Çağatay'ın göz kırpışı savcının içinde bir yerlerden gökyüzüne fışkıran suyun serinliğinin tüm vücuduna yayılmasına neden oluyordu. Bu soğukluk onun dilini uyuştururken yanaklarını da yakıyordu. Çağatay bu sessizlikten rahatsız olmuş bir biçimde yeni bir konu açmaya karar verdi.

"Bugün çok acıktım umarım Çağla güzel bir yemek yapmıştır. Bugün erken dönecekti eve "dedi. Evin bu sözlerin üzerine Çağatay ile zıtlaşmaya karar verdi. Öyle ya hoşlanıyordu artık bu oyundan. Çağatay'ın hafif çatık kaşları ile kendisinin dikine konuşmaları güzel bir ikiliydi en azından şimdilik.
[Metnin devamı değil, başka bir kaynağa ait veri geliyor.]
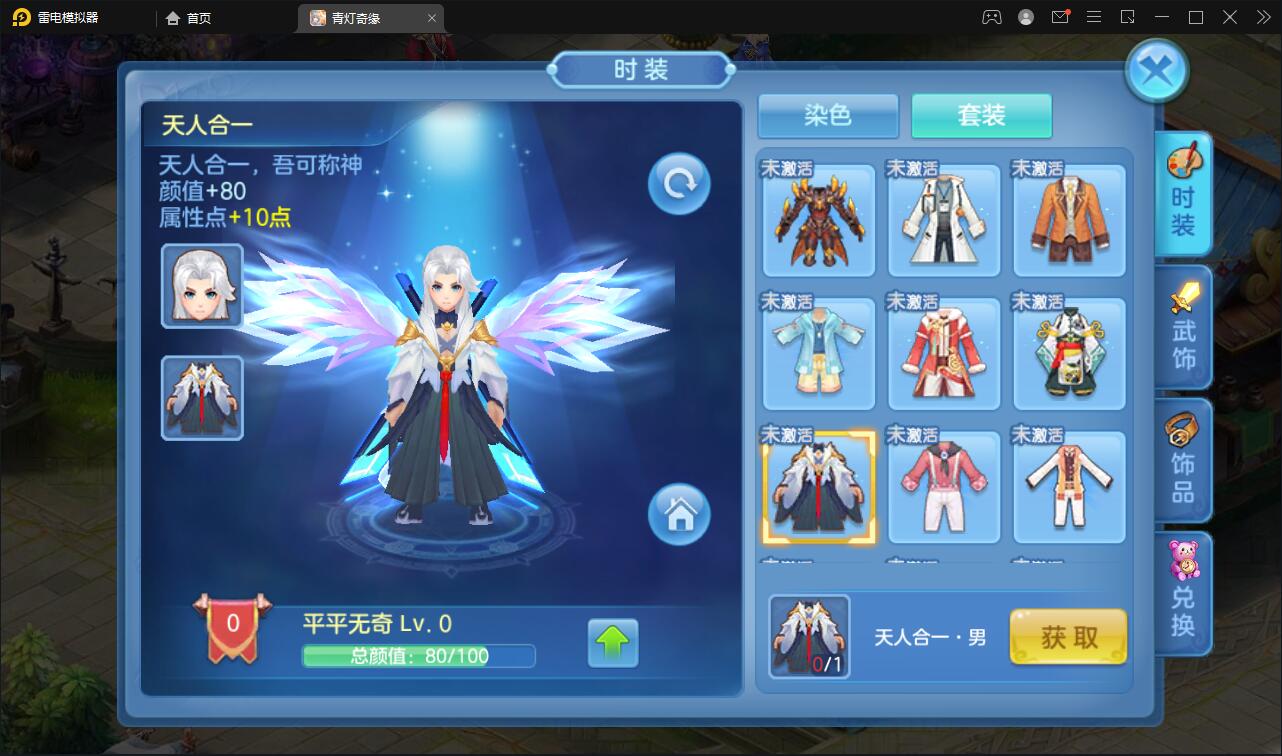Select the highlighted 天人合一 costume thumbnail
This screenshot has height=756, width=1282.
click(818, 486)
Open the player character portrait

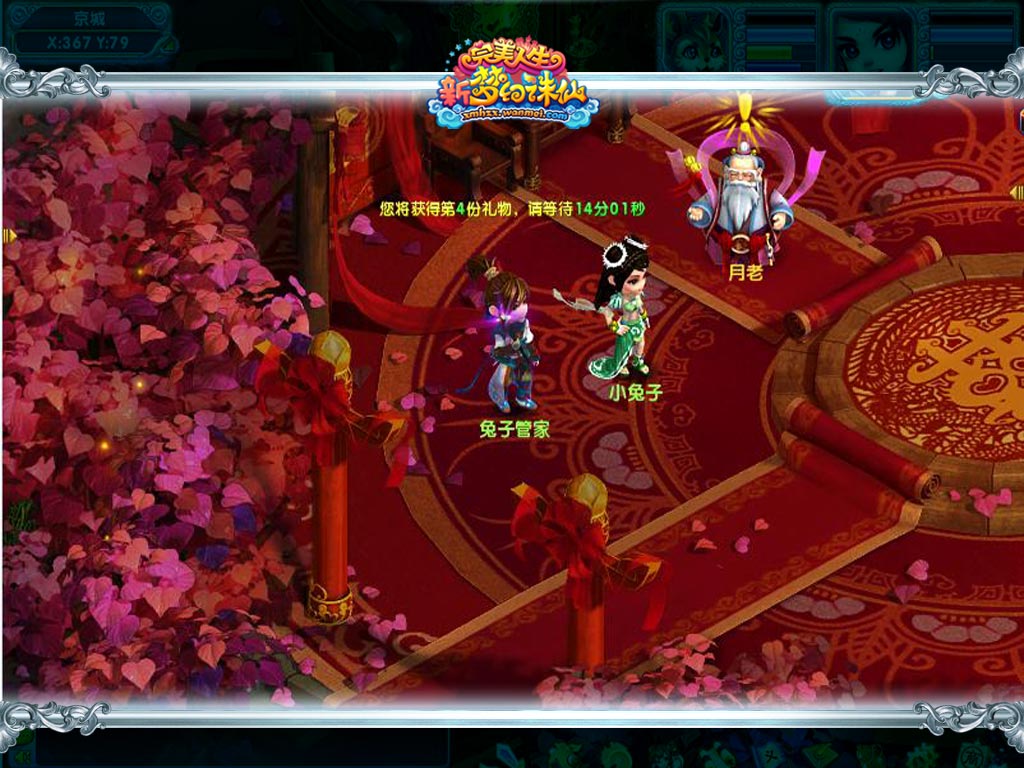tap(872, 40)
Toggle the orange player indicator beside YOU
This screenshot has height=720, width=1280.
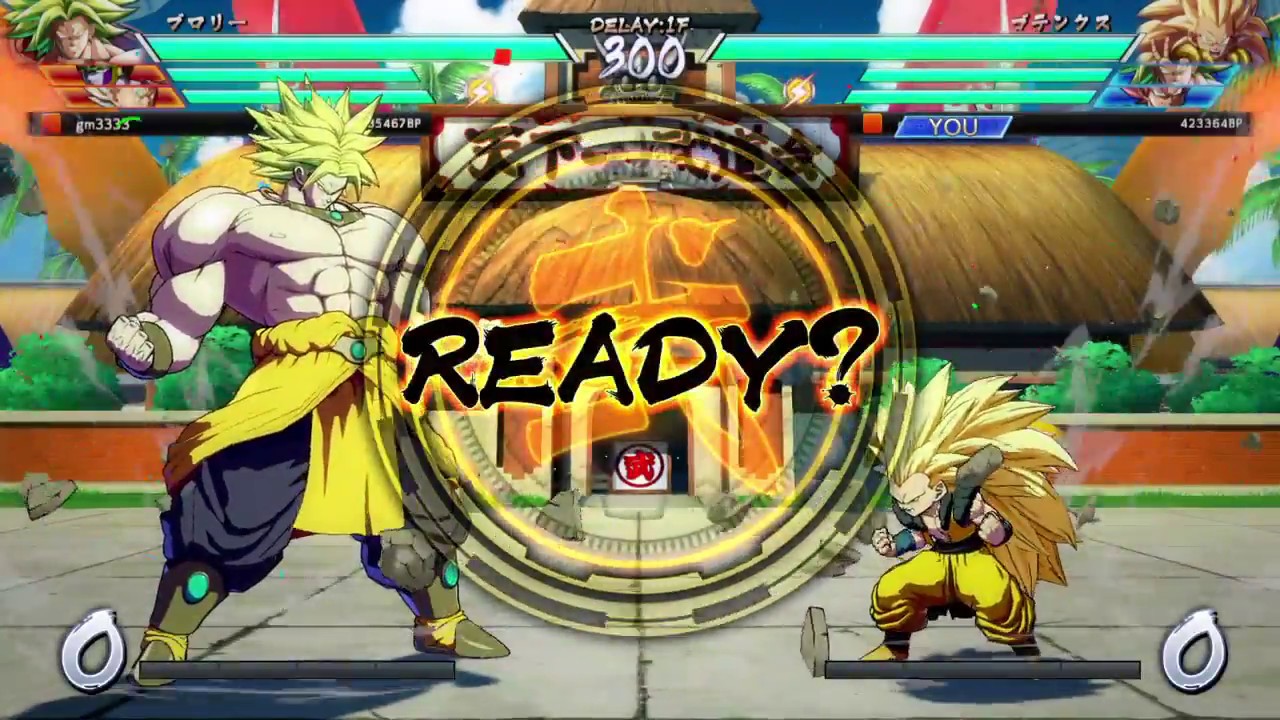873,124
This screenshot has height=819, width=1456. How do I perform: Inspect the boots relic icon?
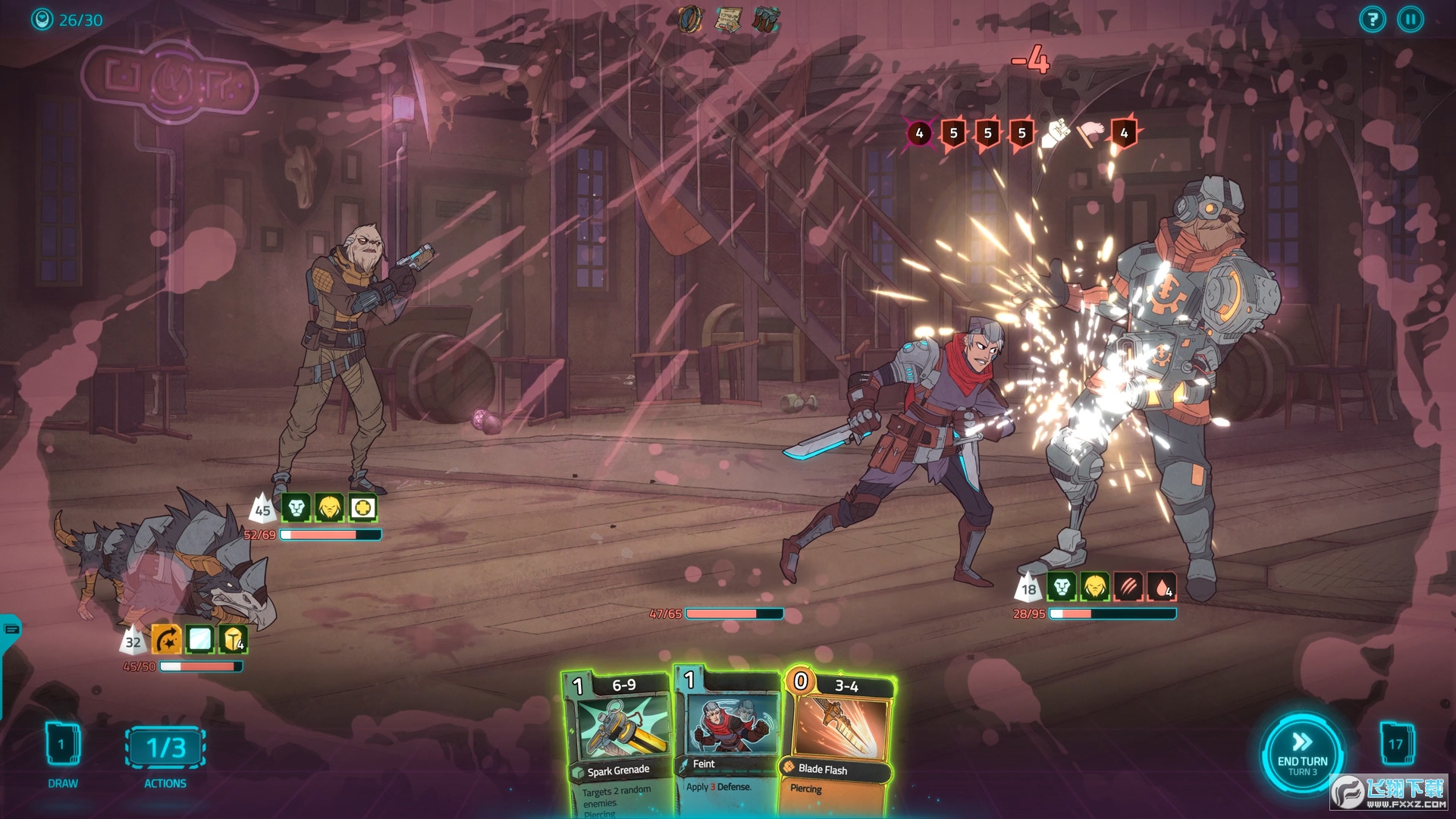[x=766, y=19]
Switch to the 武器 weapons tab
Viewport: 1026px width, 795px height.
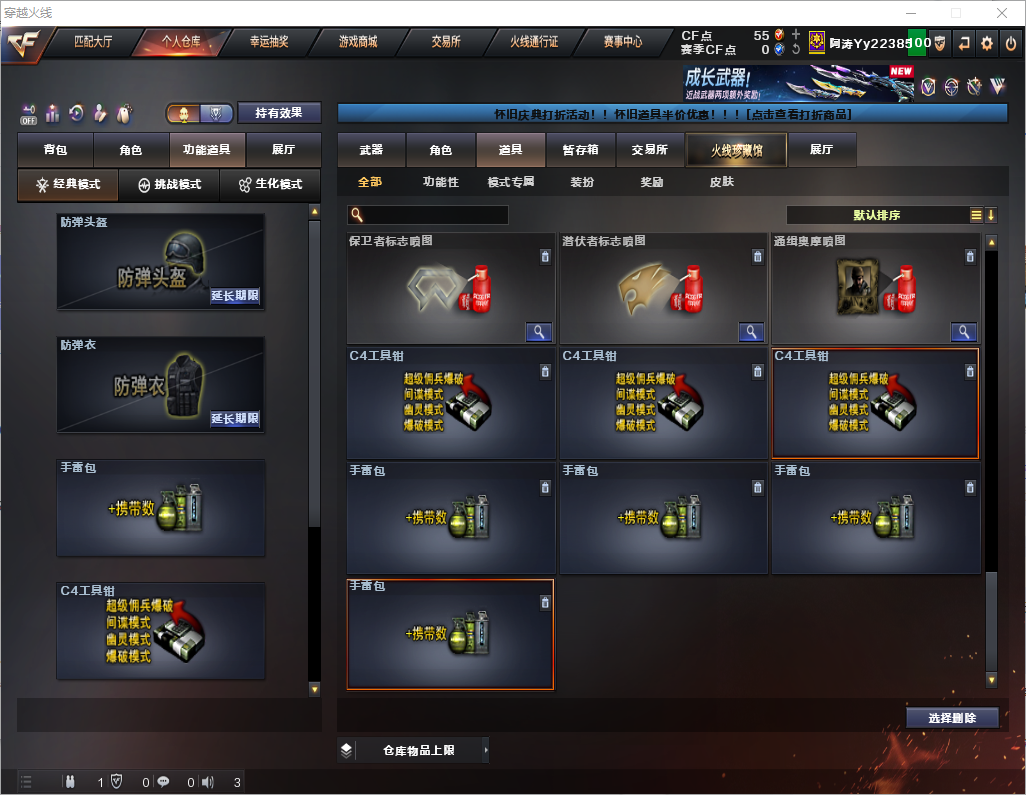(371, 150)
"Aman sende Çağatay, kız sana yemek yapmak zorunda mı? "Dediğinde Çağatay bunun bir oyun olduğunu anlayarak oyuna oyunla cevap verdi. Kendi sesine biraz mağdurluk katarak

"Ben ona dedim bana bir kız bul evlendir kurtul ama nerede bizimkinin tek okul olmuş. Eh artık bir süre daha yemek yapmaya devam" dedi. Evin ellerini birbirine bağlayıp şoför koltuğuna doğru döndü.

"Kızı da bir zahmet sen bul!" dedi. Sonra hafifçe gülerek "Gerçi senin gibi deliyi kim ne yapsın bugün ak dediğine yarın kara der, karşındakini de deli edersin sen!"

Çağatay önündeki yoldan bakışlarını ayırmadan dudaklarını birbirine bastırıp kaşlarını da kavuşturmaya çalıştı.

"Allah Allah ne varmış benim deliliklerimde." dedi. Evin tam cevap verecekti ki Çağatay meslek hayatını ve orada yaptığı bütün delilikleri aklına getirdi. Değişken bir ruh hali, kızınca hiçbir şey görmeyen gözleri bir de kendi kendine konuşup cevap vermesini göz önüne alıp, konuşmayan suçlularla farklı tekniklere geçtiğini düşündüğünde haklıydı Evin. Ancak bu laf savaşında kaybedemezdi.